Başkan Recep Tayyip Erdoğan ve eşi Emine Erdoğan'ın 1999 yılındaki deprem bölgesini ziyaretinden bir kare
6 AYDA 5 KAYMAKAM
6 ayda 5 tane kaymakam değişmiş Gölcükte. Orta hasarlı denilen binalar milletin başına dert olmuş. Bir örnek vereyim. 20 daireli bir apartman onarılmak isteniyor. 3 aile "hayır" diyor, diğerleri "evet" diyor. Sonuçta mahkemelik oluyorlar. Ve bizlerde mahkemelerin ne kadar sürdüğünü hepimiz biliyoruz. Bu binayı ve bu tip onlarca binayı gördüm. Öyle müzelik bekliyorlar. İdare Mahkemesi bakalım ne karar verecek. Burada suçlu
kimler biliyor musunuz?
BİZİ KANDIRMIŞLAR
Başbakan Ecevit, Başhakan yardımcılarımız, en son katılan Mesut Yılmaz da dahil ve Bayındırlık Bakanı Koray Aydın. Hepiniz bugüne kadar bizleri vatandaş olarak kandırdınız ve deprem yörelerini bize TV ekranlarından makyajlı gösterdiniz. Ama ben gittim, gördüm. Gölcüklülerle beraber yaşadım. Ve sizin hiçbir sözünüze artık İnanmıyorum. Bakın orada bir mahalle var. Kocaman yazılarla aynen şunlar yazıyor: "YANDIM ANAM MAHALLESİ. KURTAR BENİ CADDESİ ALLAH'A EMANETİZ"

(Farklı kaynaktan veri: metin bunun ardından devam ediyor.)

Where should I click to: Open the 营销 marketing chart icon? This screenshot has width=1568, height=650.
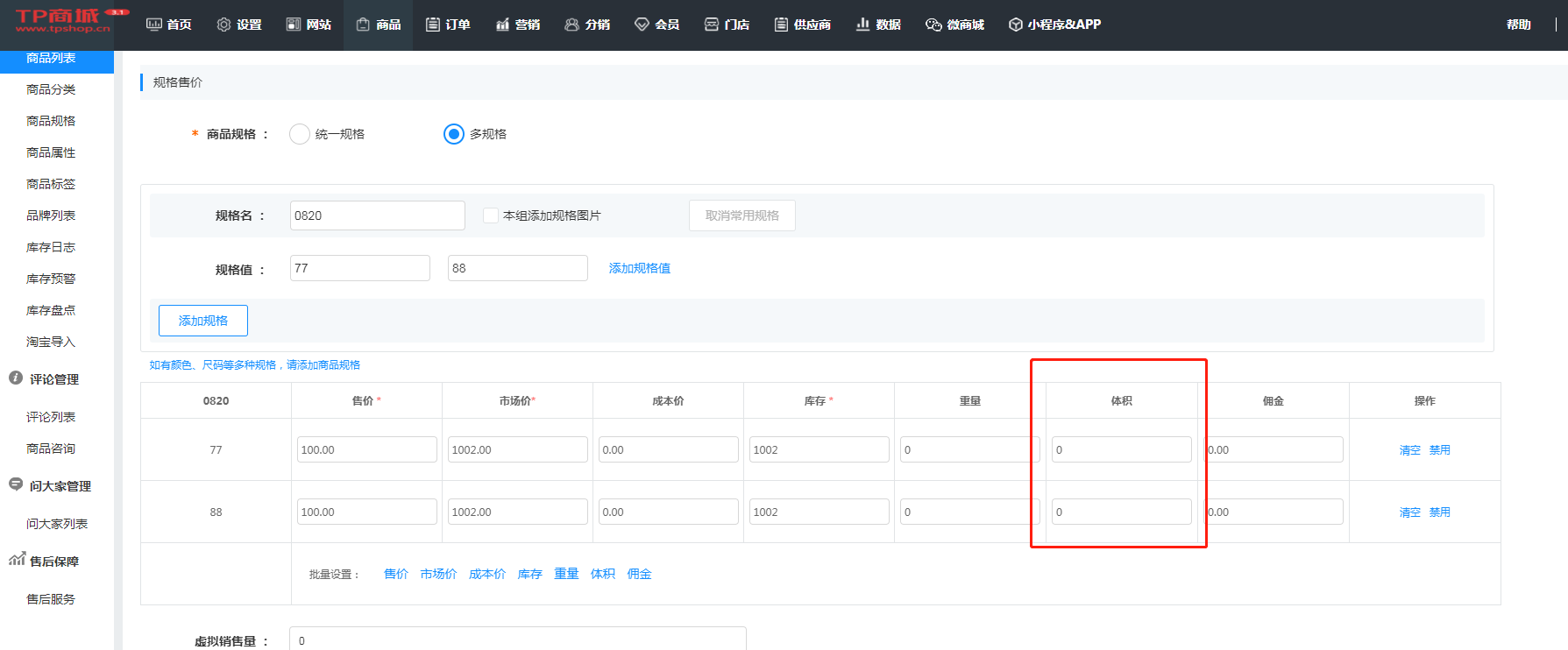click(502, 25)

Sevgili okuyucular, gerçekten Gölcük Allah'a emanet. Her işimizde olduğu gibi sadece laf üretmişiz, sadece yalan söylemişiz. Yazıklar olsun.

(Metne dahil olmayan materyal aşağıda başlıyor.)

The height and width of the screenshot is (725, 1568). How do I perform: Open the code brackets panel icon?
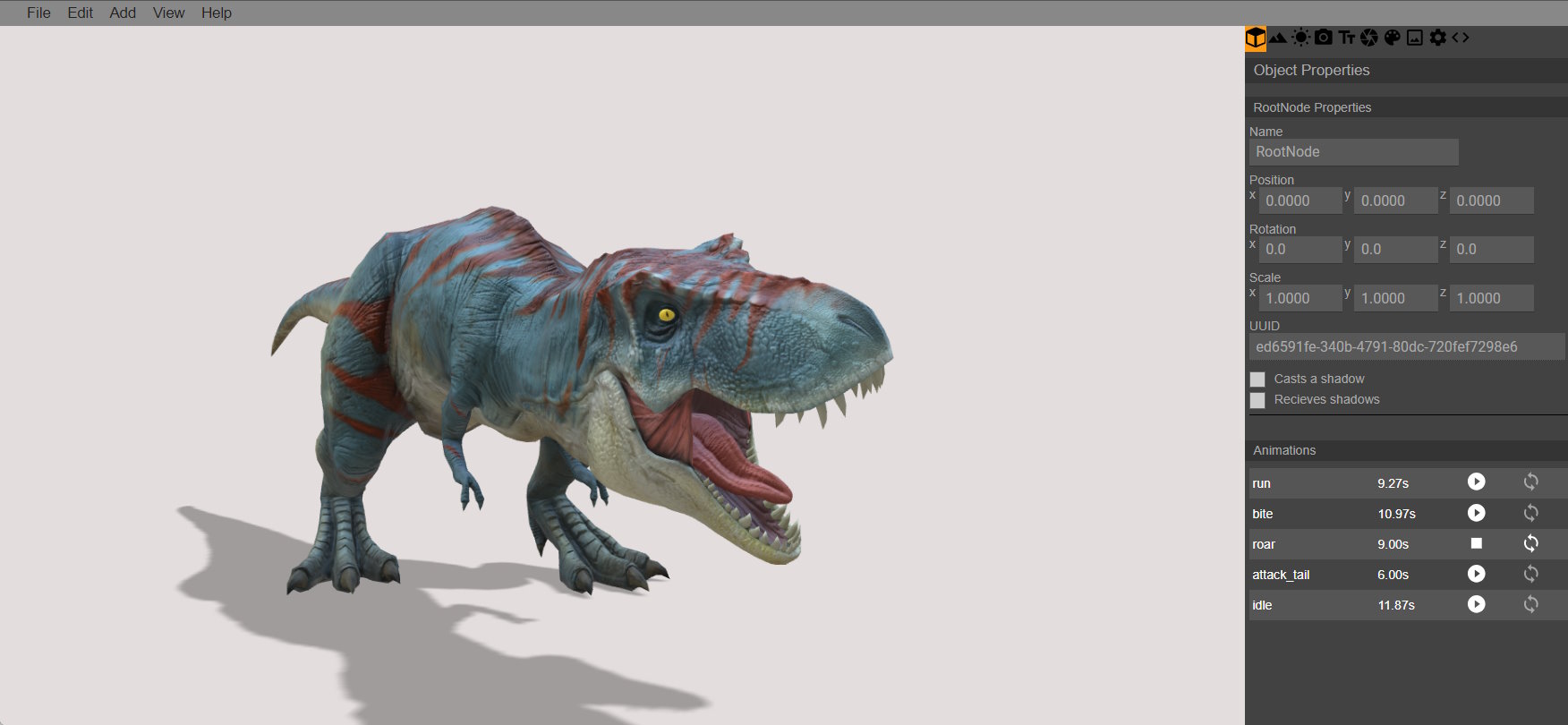[x=1461, y=38]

17 AĞUSTOS 2000 TARİHLİ HÜRRİYET GAZETESİ
17 Ağustos'un 1. yılında Hürriyet Gazetesinde yer alan başka bir haberde ise depremin kazananları ve kaybedenlerine yer verildi. Haberde şu ifadelere yer verildi:
DEPREM İTİBAR SKALASI
17 Ağustos depremi birçok acıyı beraberinde getirirken, çok sayıda kurumun yaptıkları hizmetle itibar kazanmasını sağladı. Aynı şekilde, deprem öncesi ve sonrası görevlerini ihmal eden birçok kurum da itibar kaybetti.
KAZANANLAR
AKUT
Depremin ilk saatlerinden itibaren bölgeye her türlü ilkyardım ve kurtarma teçhizatı ile en kısa sürede ulaşan AKUT, çok sayıda vatandaşın enkaz altından çıkarılmasını sağladı. AKUT'a depremden hemen sonra çok sayıda gönüllü üye başvuru yaptı, teknolojik imkanları artırıldı.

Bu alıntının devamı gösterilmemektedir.